TASK DIRECTIONS
Copy out the entries below exactly as they stand, but only from the line containing "Instruction: Open the Звук sound settings" through the line containing "Select the normal".

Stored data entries

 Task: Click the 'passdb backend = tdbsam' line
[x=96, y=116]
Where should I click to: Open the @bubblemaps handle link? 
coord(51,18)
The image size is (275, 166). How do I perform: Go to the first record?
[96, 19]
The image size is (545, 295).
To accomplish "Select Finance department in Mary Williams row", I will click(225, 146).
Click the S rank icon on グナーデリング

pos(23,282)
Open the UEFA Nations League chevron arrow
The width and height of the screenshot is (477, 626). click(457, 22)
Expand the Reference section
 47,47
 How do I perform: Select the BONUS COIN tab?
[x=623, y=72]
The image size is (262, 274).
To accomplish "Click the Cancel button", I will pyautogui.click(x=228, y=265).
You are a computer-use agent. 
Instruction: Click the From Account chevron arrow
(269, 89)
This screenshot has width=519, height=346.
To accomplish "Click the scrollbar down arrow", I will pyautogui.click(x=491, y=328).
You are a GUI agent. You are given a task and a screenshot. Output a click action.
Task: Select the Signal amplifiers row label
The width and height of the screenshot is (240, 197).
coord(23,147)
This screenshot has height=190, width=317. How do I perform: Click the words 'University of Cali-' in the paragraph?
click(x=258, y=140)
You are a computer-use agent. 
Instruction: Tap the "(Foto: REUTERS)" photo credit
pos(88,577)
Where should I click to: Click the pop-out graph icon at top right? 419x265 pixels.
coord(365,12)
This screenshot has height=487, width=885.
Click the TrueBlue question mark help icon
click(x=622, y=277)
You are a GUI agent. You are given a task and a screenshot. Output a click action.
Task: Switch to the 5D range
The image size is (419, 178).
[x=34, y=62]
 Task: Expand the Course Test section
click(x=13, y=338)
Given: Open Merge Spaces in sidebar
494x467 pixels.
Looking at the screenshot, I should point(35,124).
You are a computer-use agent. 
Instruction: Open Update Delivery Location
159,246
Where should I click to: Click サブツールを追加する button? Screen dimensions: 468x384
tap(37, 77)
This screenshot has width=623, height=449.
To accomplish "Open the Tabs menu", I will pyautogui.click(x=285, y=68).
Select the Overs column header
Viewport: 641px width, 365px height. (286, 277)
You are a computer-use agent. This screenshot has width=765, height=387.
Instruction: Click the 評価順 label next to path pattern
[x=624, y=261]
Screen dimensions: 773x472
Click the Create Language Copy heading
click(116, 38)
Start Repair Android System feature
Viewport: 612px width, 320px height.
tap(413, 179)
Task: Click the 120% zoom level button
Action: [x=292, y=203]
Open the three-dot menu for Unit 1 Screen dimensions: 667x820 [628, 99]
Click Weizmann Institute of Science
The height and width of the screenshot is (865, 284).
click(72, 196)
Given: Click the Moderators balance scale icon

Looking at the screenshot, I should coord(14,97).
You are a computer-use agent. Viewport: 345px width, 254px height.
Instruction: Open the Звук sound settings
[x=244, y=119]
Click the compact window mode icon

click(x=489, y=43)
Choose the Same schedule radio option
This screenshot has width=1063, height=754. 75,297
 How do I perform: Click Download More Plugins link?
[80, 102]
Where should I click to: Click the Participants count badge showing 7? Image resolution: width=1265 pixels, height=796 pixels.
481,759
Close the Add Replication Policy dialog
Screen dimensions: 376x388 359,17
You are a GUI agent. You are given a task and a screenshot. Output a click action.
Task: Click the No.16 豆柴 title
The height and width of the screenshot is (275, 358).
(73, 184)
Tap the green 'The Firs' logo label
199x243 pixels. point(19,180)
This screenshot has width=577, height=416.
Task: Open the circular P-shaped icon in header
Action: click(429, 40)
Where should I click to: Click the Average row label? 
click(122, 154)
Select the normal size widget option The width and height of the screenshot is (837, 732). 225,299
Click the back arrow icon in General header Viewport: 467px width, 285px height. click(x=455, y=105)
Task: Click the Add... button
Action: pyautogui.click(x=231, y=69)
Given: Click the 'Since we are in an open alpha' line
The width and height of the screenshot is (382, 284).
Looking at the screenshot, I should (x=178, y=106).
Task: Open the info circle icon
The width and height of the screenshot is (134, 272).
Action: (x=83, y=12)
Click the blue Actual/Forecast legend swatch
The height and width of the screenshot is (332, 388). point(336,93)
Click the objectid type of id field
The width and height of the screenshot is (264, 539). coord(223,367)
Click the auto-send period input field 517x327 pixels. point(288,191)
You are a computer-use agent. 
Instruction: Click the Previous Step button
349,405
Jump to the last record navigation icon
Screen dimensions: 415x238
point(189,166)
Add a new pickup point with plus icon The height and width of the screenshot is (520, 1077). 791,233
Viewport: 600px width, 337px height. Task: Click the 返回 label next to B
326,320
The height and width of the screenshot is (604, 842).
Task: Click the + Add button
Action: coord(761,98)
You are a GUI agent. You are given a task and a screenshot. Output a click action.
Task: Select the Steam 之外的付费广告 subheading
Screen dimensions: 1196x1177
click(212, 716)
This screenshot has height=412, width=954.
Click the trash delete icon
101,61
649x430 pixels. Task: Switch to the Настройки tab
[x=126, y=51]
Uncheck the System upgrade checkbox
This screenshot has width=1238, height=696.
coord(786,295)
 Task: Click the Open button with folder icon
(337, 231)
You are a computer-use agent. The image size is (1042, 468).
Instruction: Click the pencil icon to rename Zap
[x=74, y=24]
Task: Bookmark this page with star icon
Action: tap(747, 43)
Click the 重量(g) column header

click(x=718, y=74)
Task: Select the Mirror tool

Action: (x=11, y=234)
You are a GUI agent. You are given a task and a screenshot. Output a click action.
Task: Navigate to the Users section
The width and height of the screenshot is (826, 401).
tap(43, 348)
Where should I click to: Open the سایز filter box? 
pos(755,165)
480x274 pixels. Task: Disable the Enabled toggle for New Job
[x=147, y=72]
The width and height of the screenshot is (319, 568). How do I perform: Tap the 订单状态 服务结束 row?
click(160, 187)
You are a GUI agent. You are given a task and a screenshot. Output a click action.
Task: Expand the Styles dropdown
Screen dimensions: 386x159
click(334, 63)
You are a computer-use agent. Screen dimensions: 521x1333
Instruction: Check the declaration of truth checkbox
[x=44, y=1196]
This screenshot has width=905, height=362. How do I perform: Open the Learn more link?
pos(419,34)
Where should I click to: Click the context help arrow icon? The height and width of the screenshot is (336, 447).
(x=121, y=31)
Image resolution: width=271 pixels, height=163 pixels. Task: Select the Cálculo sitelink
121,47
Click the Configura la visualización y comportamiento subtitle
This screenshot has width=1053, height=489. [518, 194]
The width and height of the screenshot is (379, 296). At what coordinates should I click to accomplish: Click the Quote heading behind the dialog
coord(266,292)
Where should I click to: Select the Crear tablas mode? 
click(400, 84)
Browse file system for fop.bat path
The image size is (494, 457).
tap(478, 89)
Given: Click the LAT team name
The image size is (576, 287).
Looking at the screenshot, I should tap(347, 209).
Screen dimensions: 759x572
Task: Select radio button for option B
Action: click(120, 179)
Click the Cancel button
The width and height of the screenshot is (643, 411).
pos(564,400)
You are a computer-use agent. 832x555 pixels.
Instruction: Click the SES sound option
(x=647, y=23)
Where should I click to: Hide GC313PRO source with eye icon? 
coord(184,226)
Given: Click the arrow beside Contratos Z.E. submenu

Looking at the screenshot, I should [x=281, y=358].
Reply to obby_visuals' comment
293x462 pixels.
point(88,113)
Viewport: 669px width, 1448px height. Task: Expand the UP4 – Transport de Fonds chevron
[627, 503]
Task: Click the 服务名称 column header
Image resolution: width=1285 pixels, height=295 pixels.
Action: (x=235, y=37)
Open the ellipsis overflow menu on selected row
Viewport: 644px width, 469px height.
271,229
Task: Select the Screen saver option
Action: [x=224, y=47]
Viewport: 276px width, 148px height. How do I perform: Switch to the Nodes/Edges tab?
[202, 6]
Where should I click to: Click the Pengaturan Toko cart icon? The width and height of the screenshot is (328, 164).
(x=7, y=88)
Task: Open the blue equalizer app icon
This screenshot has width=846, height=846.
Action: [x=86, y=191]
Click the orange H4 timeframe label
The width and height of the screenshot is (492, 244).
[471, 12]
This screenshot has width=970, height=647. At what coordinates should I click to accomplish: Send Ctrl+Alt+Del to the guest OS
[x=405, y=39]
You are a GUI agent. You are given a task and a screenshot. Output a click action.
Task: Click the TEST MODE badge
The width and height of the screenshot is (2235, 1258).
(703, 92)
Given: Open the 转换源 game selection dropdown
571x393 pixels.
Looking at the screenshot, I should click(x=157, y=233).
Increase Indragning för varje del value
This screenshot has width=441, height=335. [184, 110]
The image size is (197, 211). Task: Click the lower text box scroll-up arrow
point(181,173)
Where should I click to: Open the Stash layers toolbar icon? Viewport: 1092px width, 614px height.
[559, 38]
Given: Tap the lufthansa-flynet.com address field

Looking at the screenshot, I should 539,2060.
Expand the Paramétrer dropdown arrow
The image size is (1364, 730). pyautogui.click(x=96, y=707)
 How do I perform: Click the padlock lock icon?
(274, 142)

EXERCISE ANSWER
Instruction: Open the Звук sound settings
[x=244, y=119]
Click the compact window mode icon

click(x=489, y=43)
Choose the Same schedule radio option
This screenshot has width=1063, height=754. 75,297
 How do I perform: Click Download More Plugins link?
[80, 102]
Where should I click to: Click the Participants count badge showing 7? Image resolution: width=1265 pixels, height=796 pixels.
481,759
Close the Add Replication Policy dialog
Screen dimensions: 376x388 359,17
You are a GUI agent. You are given a task and a screenshot. Output a click action.
Task: Click the No.16 豆柴 title
The height and width of the screenshot is (275, 358).
(73, 184)
Tap the green 'The Firs' logo label
199x243 pixels. point(19,180)
This screenshot has width=577, height=416.
Task: Open the circular P-shaped icon in header
Action: click(429, 40)
Where should I click to: Click the Average row label? 
click(122, 154)
Select the normal size widget option The width and height of the screenshot is (837, 732). 225,299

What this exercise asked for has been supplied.